Isoproterenol-induced restoration of contraction in K+-depolarized hearts: relationship to cAMP.

The action of isoproterenol on inotropic state, cAMP concentration, and phosphorylase b-to-a conversion was studied under conditions that are known to alter membrane properties in guinea pig papillary muscles. In accord with the results of other investigators, contractile events induced by electrical stimulation were abolished by tetrodotoxin (10 microM) or 22 mM K+ and were subsequently restored by the addition of isoproterenol (10 nM-100 microM). However, in the presence of 22 mM K+, but not tetrodotoxin, the dose-response and temporal relationships between isoproterenol and elevations in cAMP concentration were shifted to the right, whereas those for phosphorylase activation were shifted to the left.
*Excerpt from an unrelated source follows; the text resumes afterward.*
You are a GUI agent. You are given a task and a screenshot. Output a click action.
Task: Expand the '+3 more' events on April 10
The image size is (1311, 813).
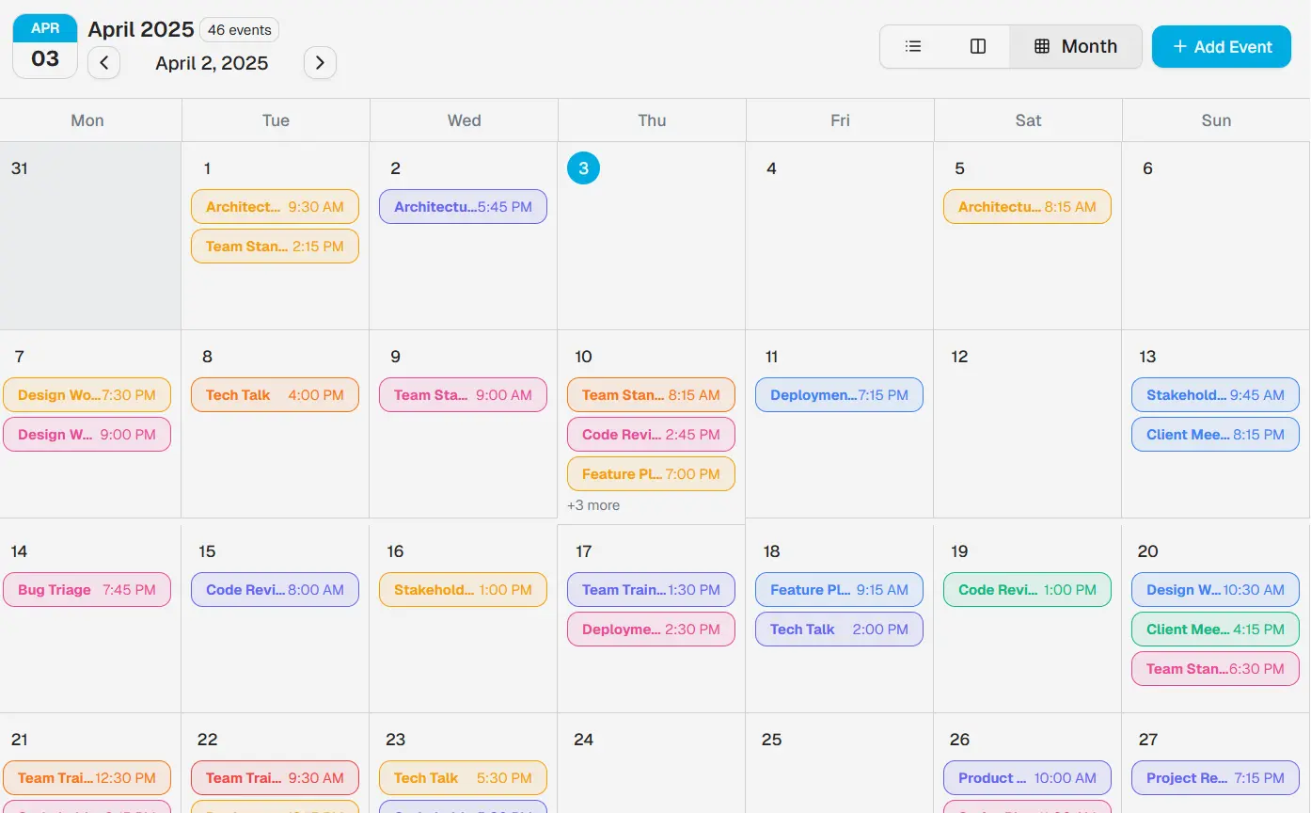click(x=593, y=505)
Thus the low concentrations (less than 10 nM) of isoproterenol that restored tension development did not produce a measurable increase in cAMP. Contractile responses induced by 10 nM isoproterenol were blocked by (--)-propranolol but not by (+)-propranolol or phentolamine. Methoxamine did not restore contractile events in 22 mM K+-treated muscles or induce changes in cAMP content or phosphorylase activation. These results show that conditions can be obtained (e.g., partial depolarization of cardiac cell membranes) in which beta-adrenergic receptor activation leads to restoration of inotropic state in guinea pig myocardium without an obligatory increase in tissue cAMP content. The restoration of contractile events and enhancement of phosphorylase response under these conditions suggest that beta-adrenergic receptor activation may lead to Ca2+-channel activation directly or by increasing a small pool of cAMP and thereby altering localized protein phosphorylation in the cell membrane.